As the voyage gets underway, the Nightflyer, piloted by Captain Roy Erris (David Ajala) a man who only appears via projection until the third episode where, after 15 years, he decides to, well, not do that, experiences freak accidents and deaths from the second they lift off. To add to this the overarching reason for Erris’ shyness is not explained for another 8 episodes, though there is the immensely troubling fact that he likes to watch his crew shower or have sex, something that his love interest, Melantha (Jodie Turner-Smith) seems to be fine with. This is an icky show but there is some good to be had, though not much. There are two characters that rise above the almost uniform personalities of the entire damn crew: Maya Eshet’s Lommie, and Sam Strike’s telepath, Thale. Both are extremely watchable, the Lommie focused fifth episode is the highlight of the show, and Strike’s mouthy wit gives the show a few crumbs of humour.
The best part of Nightflyers is also the thing that they can’t stretch out over ten episodes. There is a great critique of how far we’ll let technological advances go to fuel our own sense of closure, or lack of it.
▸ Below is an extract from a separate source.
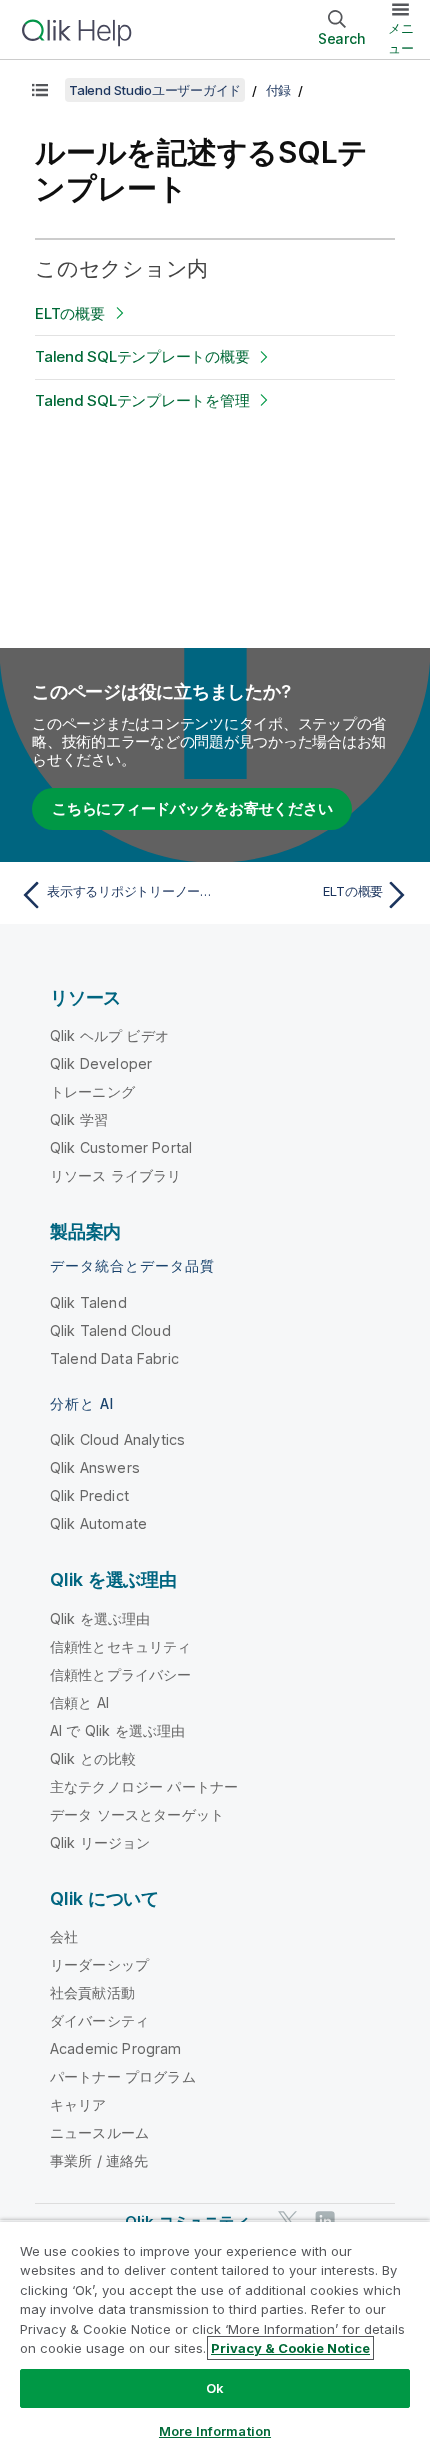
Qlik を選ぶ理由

This theme is represented by the memory dome where characters can upload and re-live their past. It’s through this that a force within the Nightflyer manipulates and scares the crew which is a nice sci-fi set up for some good old-fashioned scares, but the threat is temporarily taken care of in the fifth episode and the show completes it’s slide down to dullness in ensuing episodes.
4/10 – I wanted to like Nightflyers, but it sacrifices good characters and a compelling storyline for a half-baked attempt at existential horror. If you’re going to watch one new Netflix show this week, watch Russian Doll instead.